Biyoçeşitlilik Kavramı Ekseninde Geleneksel ve Ekolojik Tarım

Biyoçeşitlilik, tarımın temelidir ve belirli bir çevredeki canlı organizmaların sayısını, çeşitliliğini ve değişkenliğini, türler arası ve ekosistemler arasındaki çeşitliliği ifade eder. Topraktaki biyolojik çeşitlilik toprak sağlığının önemli bir göstergesidir ve ekosistemlerin stabilitesinin ve üretkenliğinin artmasına katkıda bulunur. Tarımsal uygulamalar biyolojik çeşitlilik üzerinde büyük bir etkiye sahiptir. Tarım, verimliliği korumak, artırmak veya varlığını sürdürebilmek için biyoçeşitliliğe bağlı olduğu gibi, sentetik kimyasallara bağımlı olması ve monokültürleri desteklemesi nedeniyle de biyolojik çeşitlilik için bir tehdit oluşturmaktadır. Ekolojik tarım yöntemleri ekosistem hizmetlerini geliştirebilir ve özellikle bitkisel çeşitlilik açısından tarımsal alanlardaki biyolojik çeşitliliği teşvik edebilir. Agroekolojik yönetim toprak verimliliğini etkili bir şekilde iyileştirmekte ve toprak biyolojik çeşitliliğini arttırmaktadır.

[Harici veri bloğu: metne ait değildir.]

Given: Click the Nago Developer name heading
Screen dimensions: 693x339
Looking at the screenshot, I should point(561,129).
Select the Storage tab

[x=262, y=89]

Bitkisel verimin güvence altına alınması biyoçeşitlilik ve ekosistem hizmetlerinin sürdürülebilir yönetimi ile sağlanabilir. Bu tarım sistemleri daha yüksek genel tür zenginliği ile karakterize edilmekte, tarımsal ekosistem fonksiyonlarını arttırmakta, flora ve fauna bakımından monokültür ve konvansiyonel sistemlerden farklılık göstermekte, daha yüksek biyolojik çeşitlilik ve geliştirilmiş ekosistem işlevleriyle faydalı olmaktadır. Gıda ve beslenme güvenliğini koruyan biyolojik çeşitliliğe sahip ve dayanıklı ekosistemlerin restorasyonu gereklidir. Tarım arazilerinde yerli biyoçeşitliliğin yeri olmadığı yönündeki uygulama ve öneriler terkedilmeli ve onun çiftlik varlığının temel bileşeni olduğu, dolayısıyla ekosistem yaklaşımı dikkate alınmalıdır.